Neosporosis is a major cause of abortion in cattle [1-3]. There are 2 transmission routes for Neospora caninum in cattle. The first route is vertical or transplacental transmission. In cattle, transplacental transmission from infected dams to offspring appears to be the major route of infection [4]. Prenatally infected but health calves remain persistently infected and can pass infection to their own offspring.
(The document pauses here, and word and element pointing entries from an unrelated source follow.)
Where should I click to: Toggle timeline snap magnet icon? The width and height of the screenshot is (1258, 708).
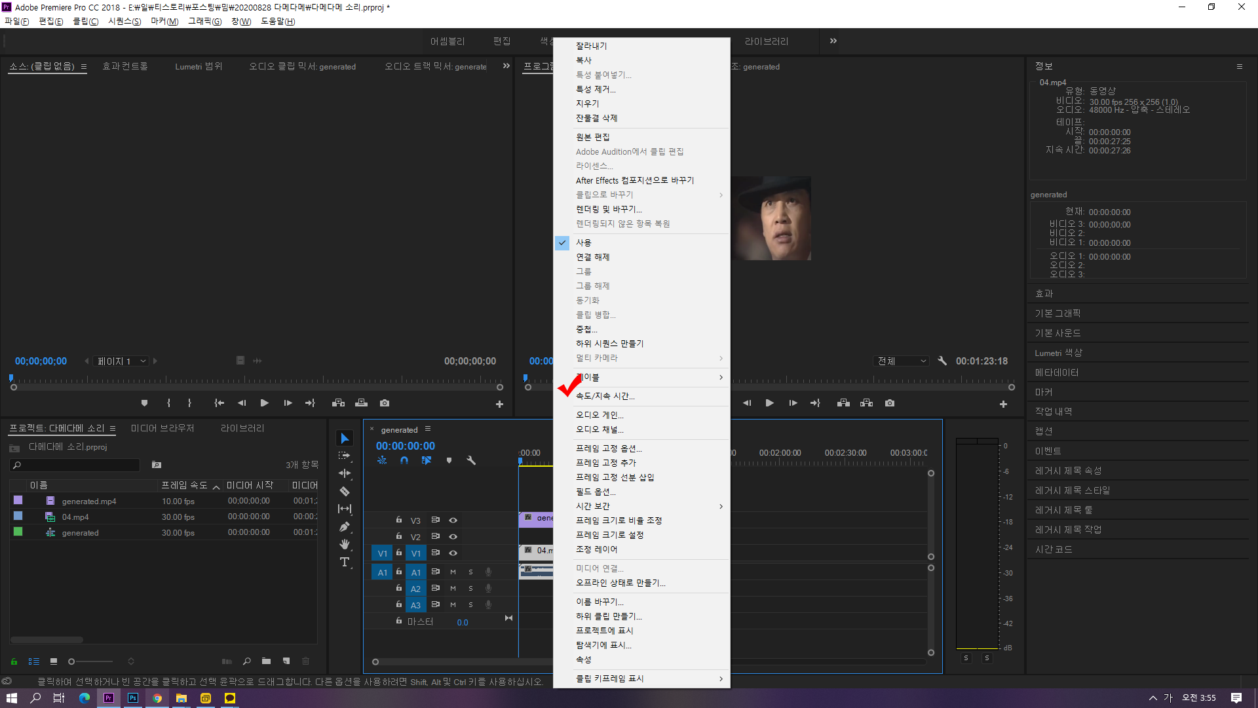pyautogui.click(x=404, y=460)
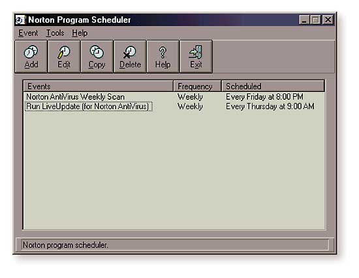Open Help via the question mark icon

click(x=163, y=52)
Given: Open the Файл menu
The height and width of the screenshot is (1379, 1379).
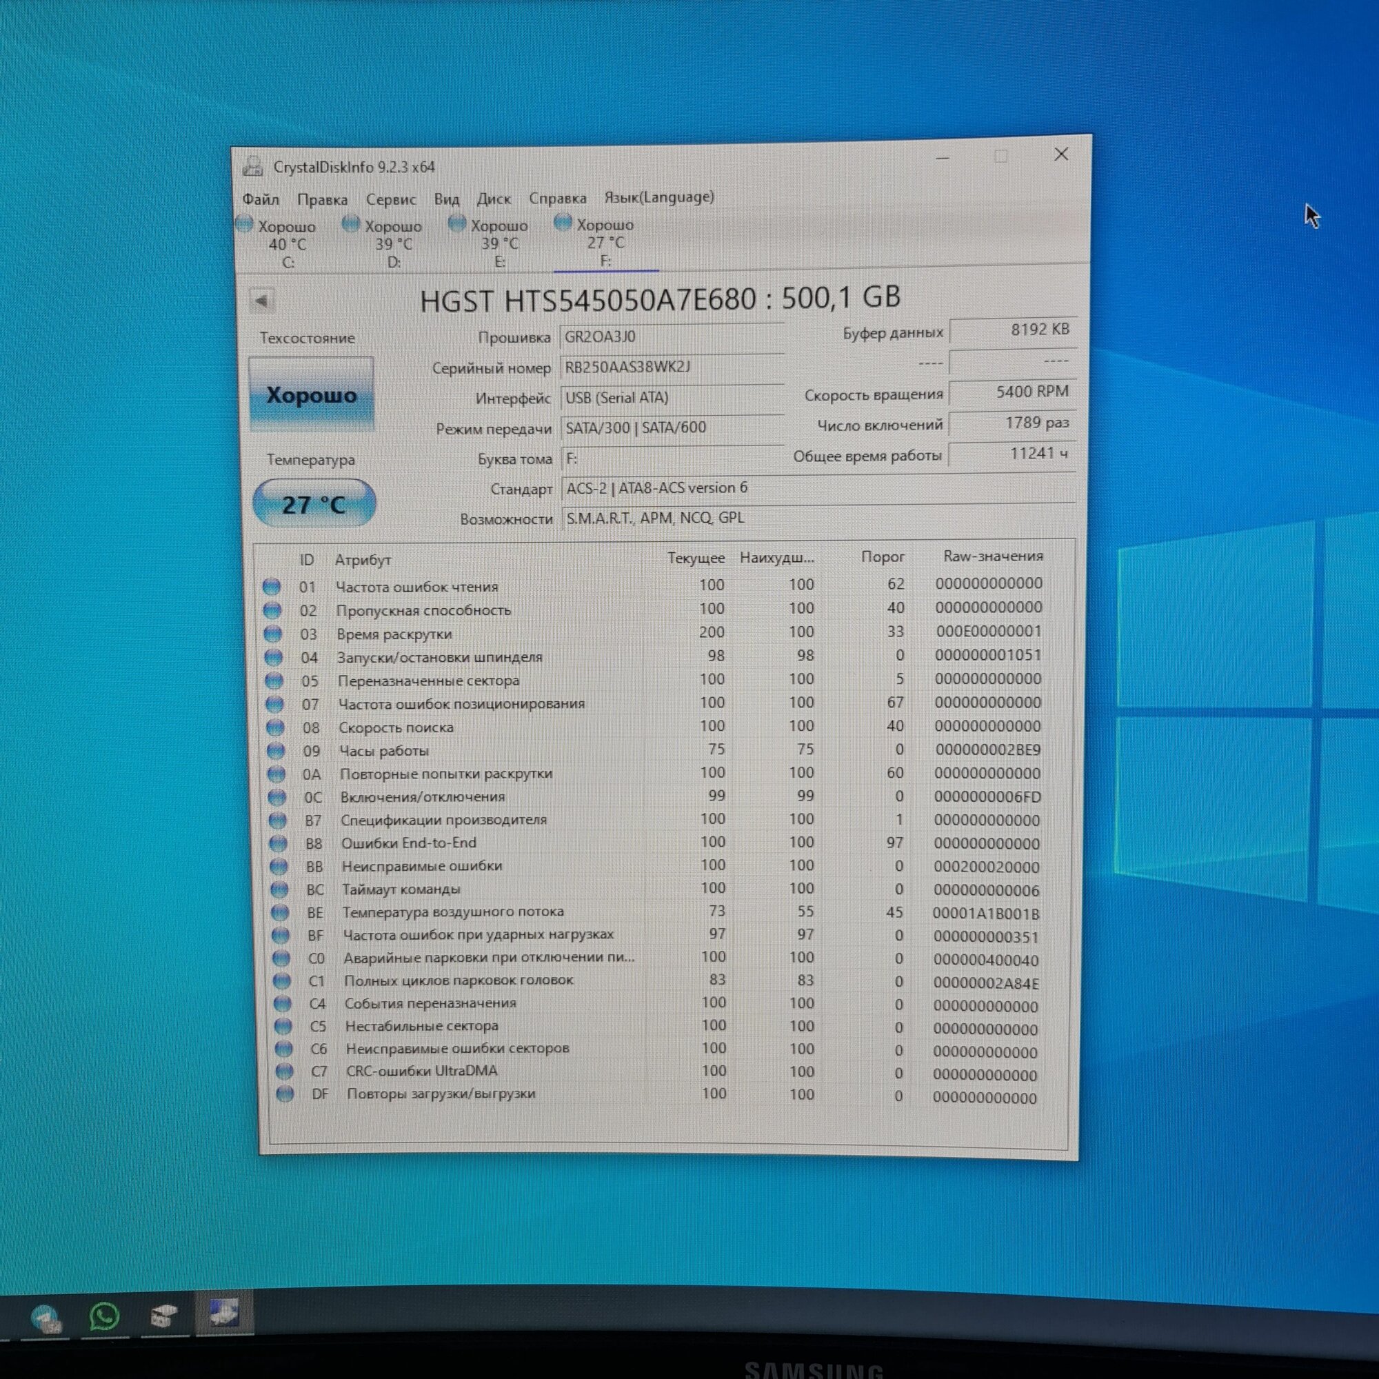Looking at the screenshot, I should [261, 199].
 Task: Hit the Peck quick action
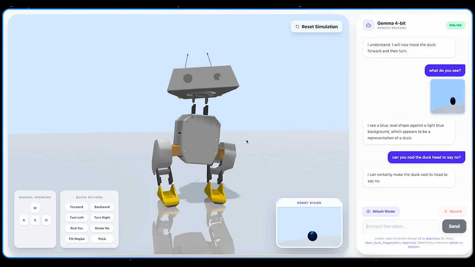(x=102, y=239)
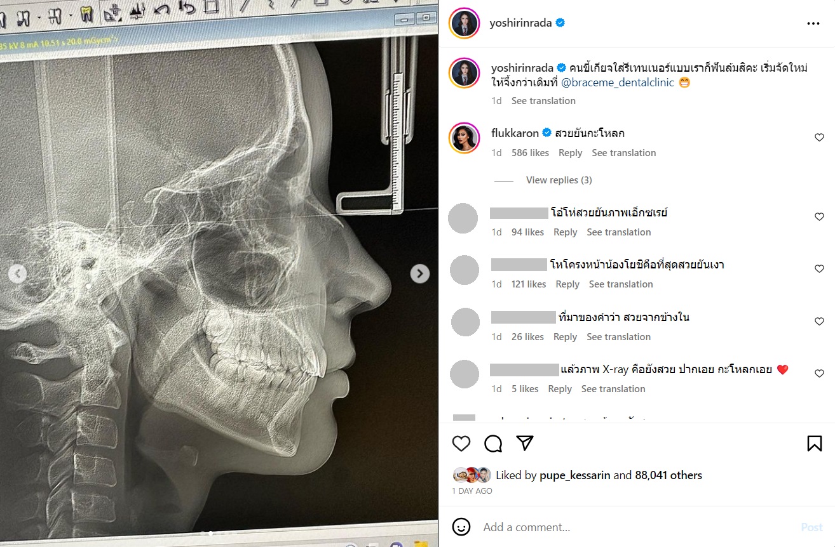The width and height of the screenshot is (835, 547).
Task: Open yoshirinrada profile from header username
Action: coord(519,23)
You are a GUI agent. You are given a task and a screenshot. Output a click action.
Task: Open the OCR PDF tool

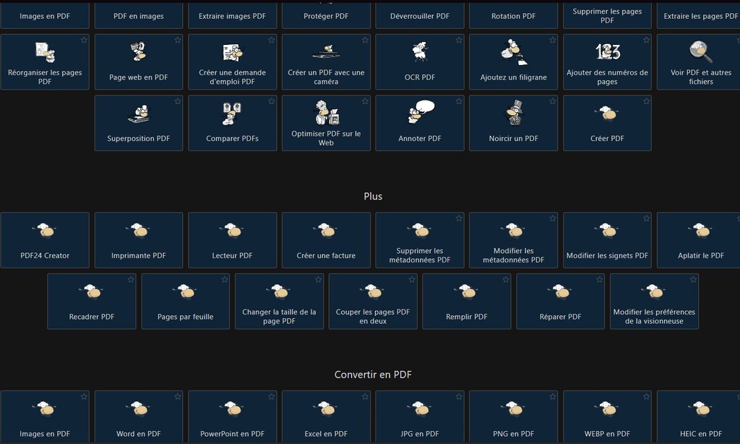point(419,62)
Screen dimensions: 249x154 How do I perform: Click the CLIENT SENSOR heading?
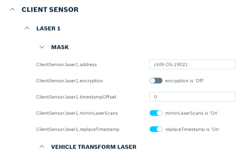(x=50, y=10)
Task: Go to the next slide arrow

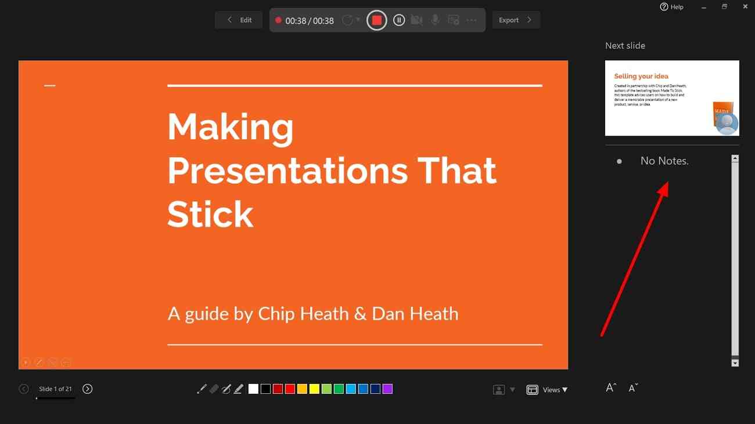Action: [87, 389]
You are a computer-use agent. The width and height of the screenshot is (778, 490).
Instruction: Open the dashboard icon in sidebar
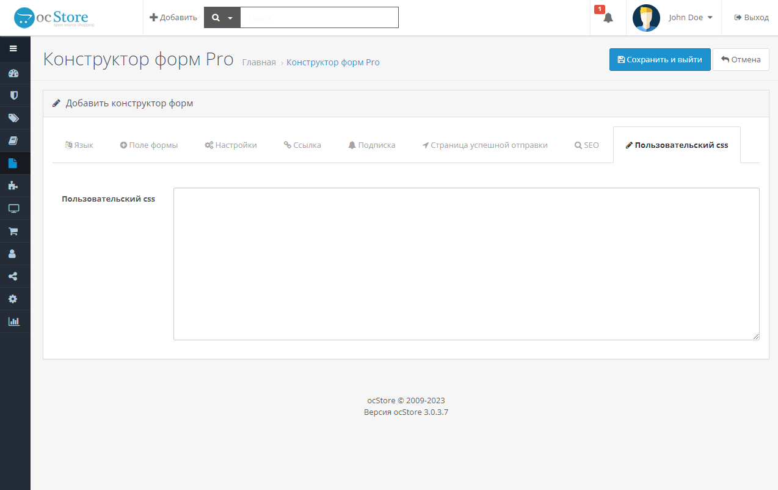click(13, 74)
This leads to endogenous transplacental transmission of the infection through successive pregnancies and cattle generation [3]. The second route is referred to as horizontal or postnatal transmission that occurs in cattle after ingesting sporulated N. caninum oocysts [4]. Dogs and coyotes are definitive hosts for N. caninum [5,6]. Dogs can transiently shed oocysts upon ingestion of N. caninum infected tissues of intermediated hosts [3]. In some epidemiological studies of dairy herds, the presence of farm dogs either was a risk factor for seropositivity in cattle [2]. In Iran, there are a few reports on the seroprevalence of N. caninum infection in cattle and dogs [7-10]. Also, N. caninum has been recognized as an important agent of abortion in dairy cattle in Iran [11]. In these studies, correlation of seropositivity of dairy cattle to abortion was shown; however, the role of farm dogs in spreading Neospora infection in dairy farms of Iran has not been investigated. It seems that the presence of farm dogs could be associated with abortion due to N. caninum infection in dairy cattle. The aim of this study is to investigate the potential role of dogs as a source of Neospora oocysts shedding in infection of dairy cattle in this area and to demonstrate cyclical oral transmission of N. caninum between dogs and cattle.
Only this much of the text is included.